Kendinizi işin altında ezilmiş, başınızı kaşıyacak vakti olmayan birisi gibi mi görüyorsunuz ?

İşinizde ilerlemeniz yavaşladı mı ?

Aynı işleri çok iyi yaparak ilerleyemeyeceğinizi mi anladınız yoksa !

Ne kadar sıkı çalışırsanız çalışın sonunda yapabileceğiniz saatleriniz ile sınırlıdır. Dolayısı ile yapabilecekleriniz ve yardımcı olabileceğiniz insanların sayısı sınırlıdır. Sonuçta başarınız sınırlanmış olur.

İşinizde iyi iseniz insanlar sizden daha fazlasını ister. Sonuçta yükünüz ve gerginliğiniz artar, yetişemeyince de mutluluğunuz artmaz. Diğer yandan bu durumun iyi yanı da var.
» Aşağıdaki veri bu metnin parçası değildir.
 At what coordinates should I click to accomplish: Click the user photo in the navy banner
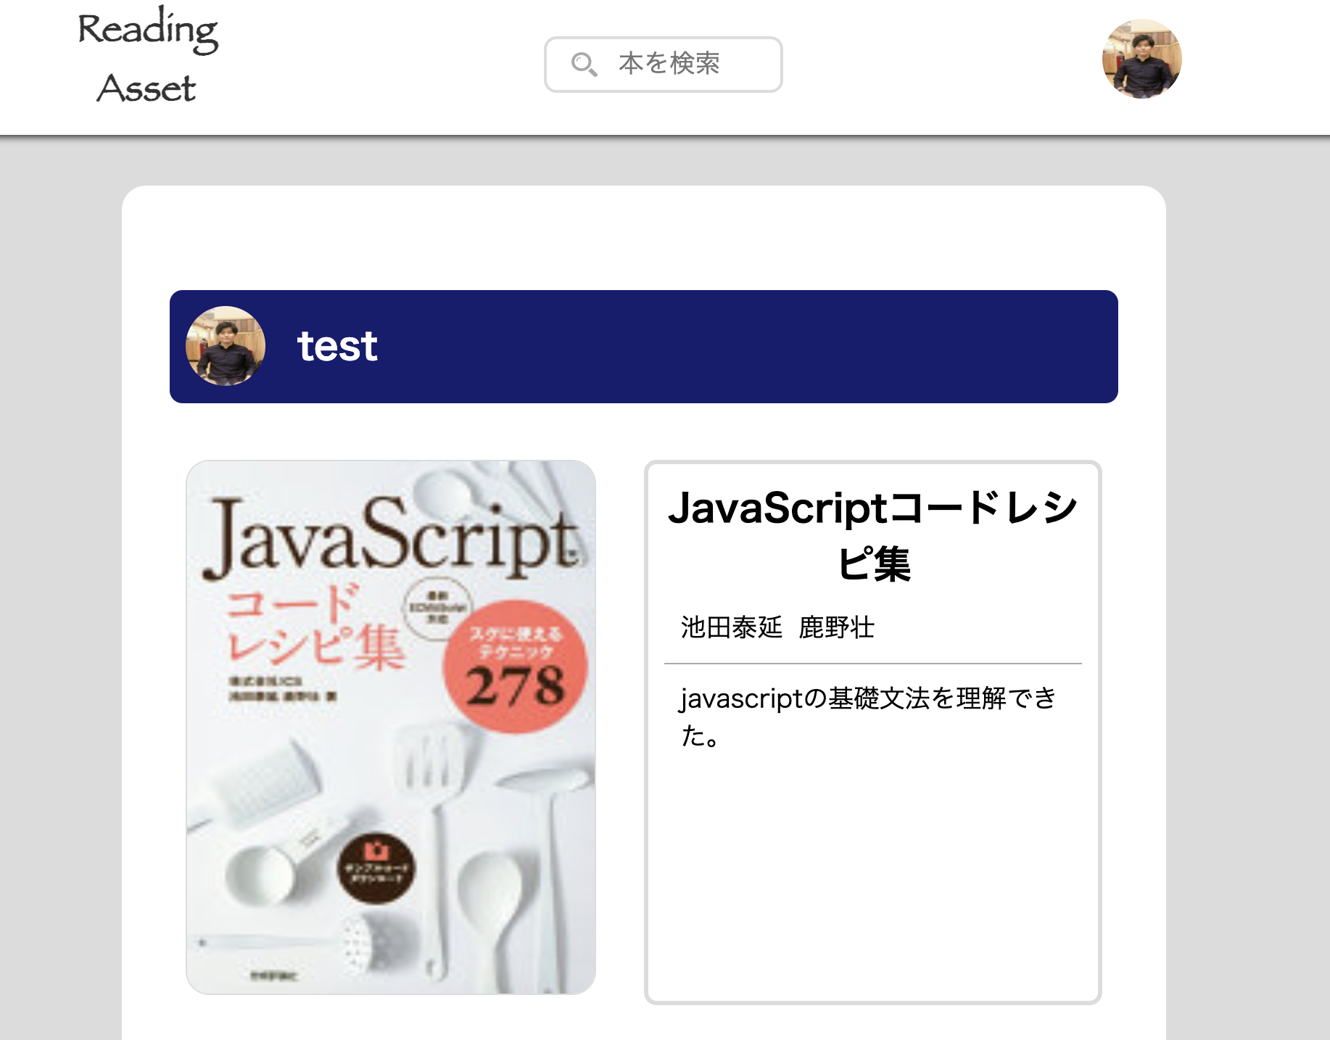tap(225, 347)
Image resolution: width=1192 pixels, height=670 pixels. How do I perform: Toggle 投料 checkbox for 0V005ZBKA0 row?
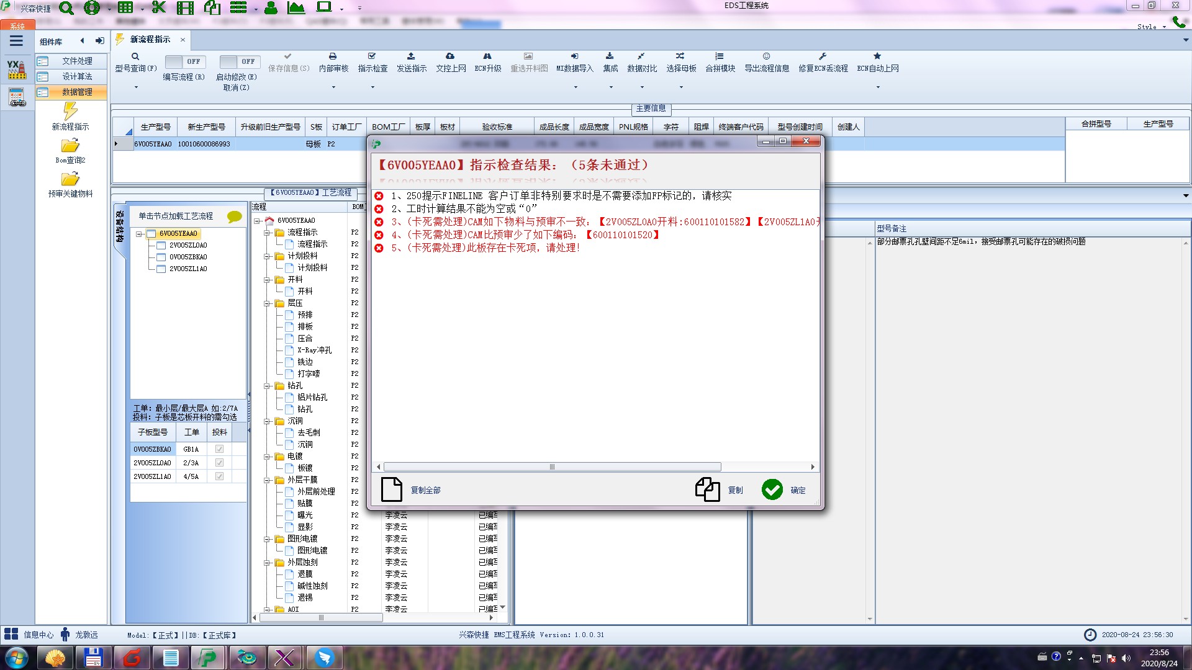click(x=219, y=449)
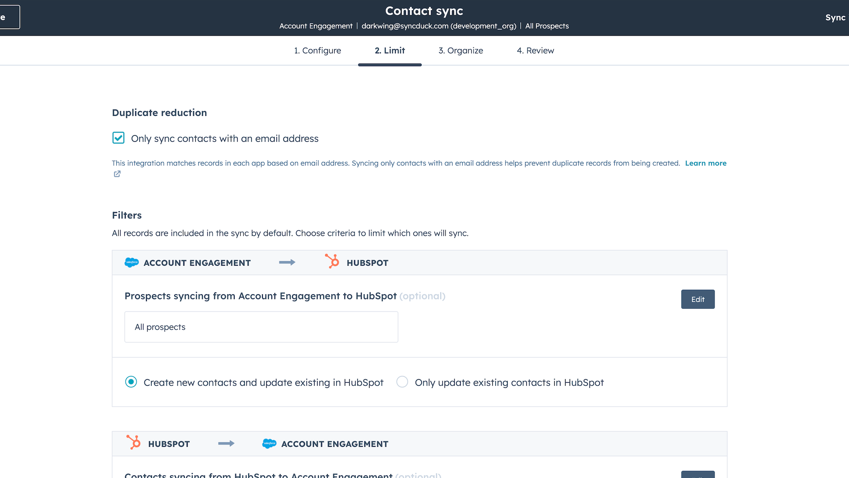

Eğer bu sınırları kaldırabilirseniz büyük bir başarıya ulaşabilirsiniz.

Sınırları kaldırabilme, probleminin çözümü delege etmeyi öğrenmek ile başlar, sizden istenenleri başarı için organize edilmiş bir ekibe devredebilmeyi tamamlamadan sizin de işinizde çok ilerlemeniz mümkün olmayacaktır.

İnsanlar niçin delege etmez ?

İşlerinizi doğru biçimde delege edebilmeniz için delege etmekten kaçınıyor olmanın bir numaralı sebebini düşünmeniz gerekir.
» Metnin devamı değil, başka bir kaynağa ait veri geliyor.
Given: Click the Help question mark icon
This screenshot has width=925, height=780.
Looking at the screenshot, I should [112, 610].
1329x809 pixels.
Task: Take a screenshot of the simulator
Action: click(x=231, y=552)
Çoğu kişi ön hazırlık için harcanacak zaman ve enerjiden kaçındığı için delege etmez.

Örneğin tasarımını yaptığınız bir ürünün broşürünü siz mi daha iyi ve hızlı hazırlarsınız yoksa şirketinizde çalışan başka birisi mi ?

İçini dışını bildiğiniz, rüyanızda bile gördüğünüz bir ürünü kim sizden daha iyi anlatabilir ki ! Üstelik bunu yapıyor olmaktan zevk de alıyor olabilirsiniz. Asıl soru sizin için eğlenceli olup olmayacağı değil, bunun zamanınızı kullanmanın en iyi yolu olup olmadığıdır.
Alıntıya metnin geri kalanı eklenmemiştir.